# Help with 2009 GMC Sierra install



## Patriot_tech (Apr 28, 2008)

OK this is my first official dumb question...

I am going to be installing some stuff in my 09 sierra and after searching here and googling, I can't seem to find much info on factory head integration. I want to keep the factory head and add subs and an amp for now. Later I'll add other amps and front stage speakers.

Does anyone know the following:

1) Does this vehicle have a factory amp? If so where is it?
2) Does anyone have the wiring colors for the outputs of factory head / amp?
3) Does this head unit cut bass as the volume is turned up?
4) What are most of you using as a signal processor to get to RCA signal (cleansweep, req5, etc)?

Any info you can provide is greatly appreciated. When I searched only a couple threads showed up. Neither had much info.

Thanks!


----------



## 60ampfuse (May 18, 2008)

2 door, extrended cab, or 4 door. Does it say "Bose" on the radio or on the door panel?


----------



## Patriot_tech (Apr 28, 2008)

Sorry I guess I should have included that info.

It's a crew cab (4 door) and No Bose system.

Tweets are in A pillars, 6.5 in all doors I'm pretty sure. 

Thanks


----------



## 60ampfuse (May 18, 2008)

1. I dont believe it has a factory amp.
2. LF Speaker (+) TAN 
LF Speaker (-) GRAY 
RF Speaker (+) LIGHT GREEN 
RF Speaker (-) DARK GREEN 
LR Speaker (+) BROWN 
LR Speaker (-) YELLOW 
RR Speaker (+) DARK BLUE 
RR Speaker (-) LIGHT BLUE 
3. I think most GM's do cut bass as the volume goes up. I could tell you if I had your radio and an oscope 
4. Cleansweep is good. I like the RF 360.1 which I believe will sum the inputs so the whole "bass goes down with volume" is a non issue.


----------



## Patriot_tech (Apr 28, 2008)

So it has the usual GM wire colors...ok 

I'm still confused though. If the head unit cuts bass signal inside and then outputs through speaker wires how is summing going to help. If the speaker wire has the bass signal already removed, when I tap in a cleansweep etc. won't I already be missing it? It looks like the RE-Q5 will 'recreate' the bass that is cut, whereas the cleansweep does not 

Maybe I should just pull it apart, start the install, and see what happens.
Thanks


----------



## cubdenno (Nov 10, 2007)

Good luck. I did my brothers 08 GMC standard cab pick up. We kept the factory head (non Bose) I don't think it does any eq'ing. Had it hooked up to a loc at first and now an Alpine H650. The difficulty we found was the lack of a 12 volt switched line. After talking to a stereo shop we went and had them run one from the engine compartment fuse box so the amps would turn on off. Apparently that is the 1 and only 12 volt switched. If They were wrong or fibbing, I couldn't find one to tap into.


----------



## Patriot_tech (Apr 28, 2008)

You would think that for that much money, the Alpine would have some kind of signal sensing 12v remote output. I know some of the others I have looked into do.

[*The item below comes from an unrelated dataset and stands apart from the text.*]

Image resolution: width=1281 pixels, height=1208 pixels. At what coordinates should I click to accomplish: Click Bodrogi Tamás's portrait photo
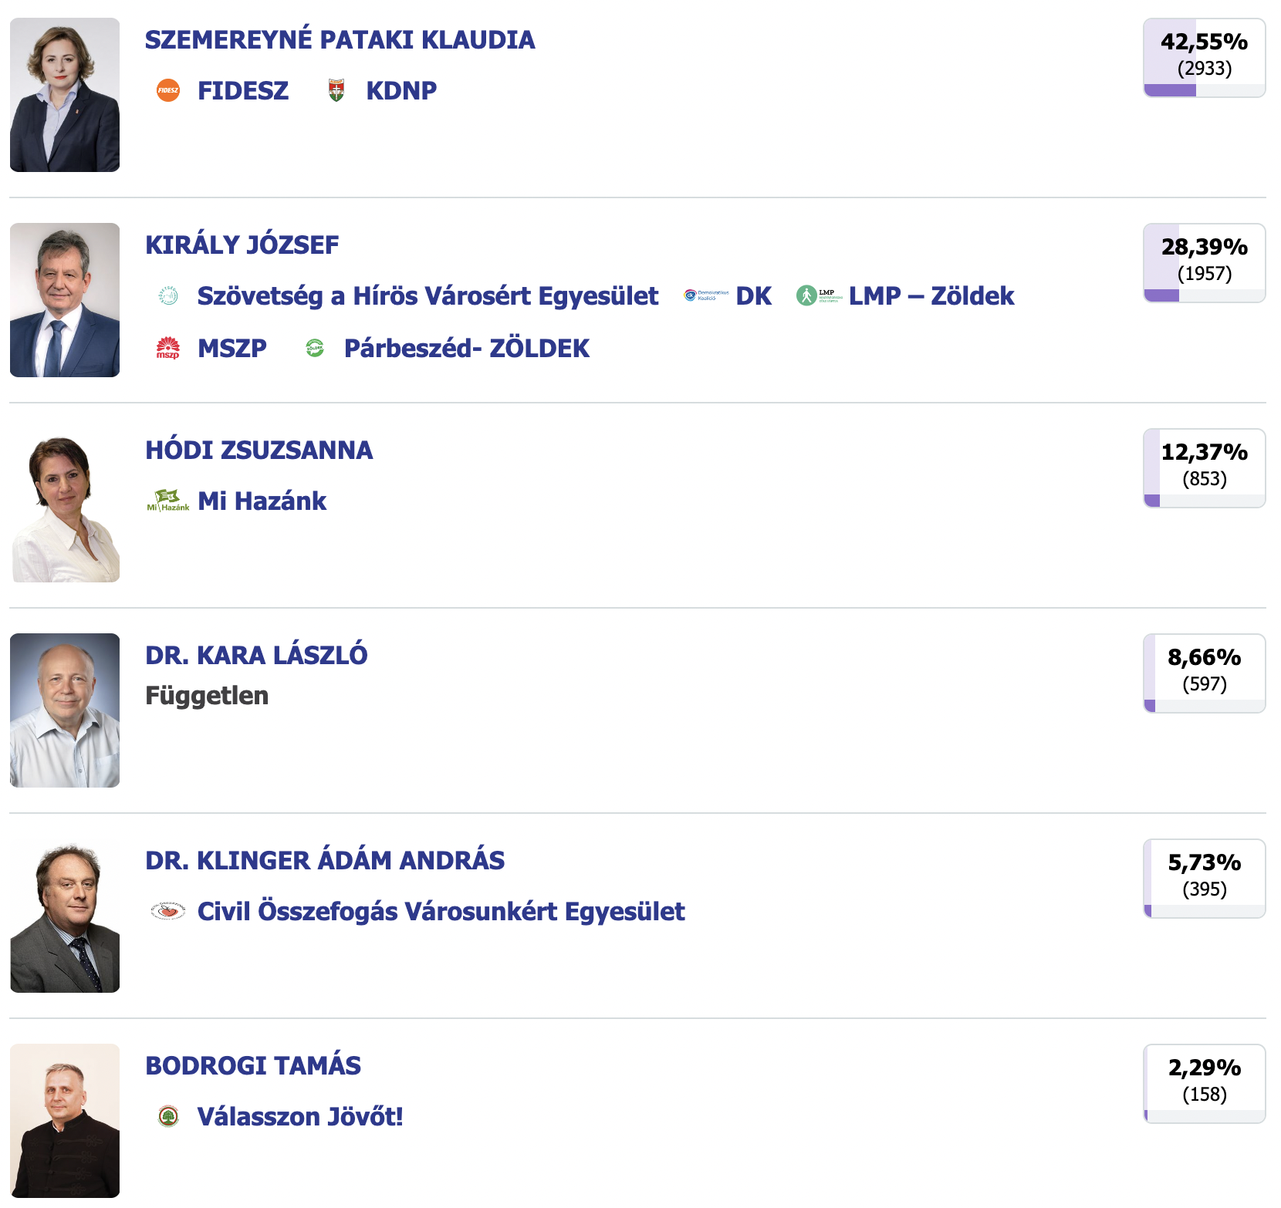tap(65, 1121)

I guess I really have to do my research on this one.

Thanks


----------



## cubdenno (Nov 10, 2007)

it does. but for whatever reason, does not do it. it does sound great though.


----------



## Chrisjbell (Oct 19, 2009)

A fairly inexpnsive and simple way to add amps to a GM factory HU is the PAC OEM-1. It has low level outs, front and rear, and a turn on wire. 

If you're gonna replace the HU, make sure you pick up one of the integration boxes. It will give you power and such without hacking up the factory harness, keep your warning tones (dubious benefit), but the real important part is it will keep your BCM from freaking out. It get worried when it thinks it can't ding at you.


----------



## Patriot_tech (Apr 28, 2008)

Chrisjbell - I'll look into the oem-1. 

I'm keeping the factory head to avoid having to do hassle with all that stuff(chimes, etc.) plus I like the bluetooth.

Cubdenno - I'm guessing the radio in the truck you did was the same as mine. It has the big knob in the bottom middle of the radio. Did you tap into the wires behind the radio? Were they as listed above, the standard GM colors?

Thanks for any info


----------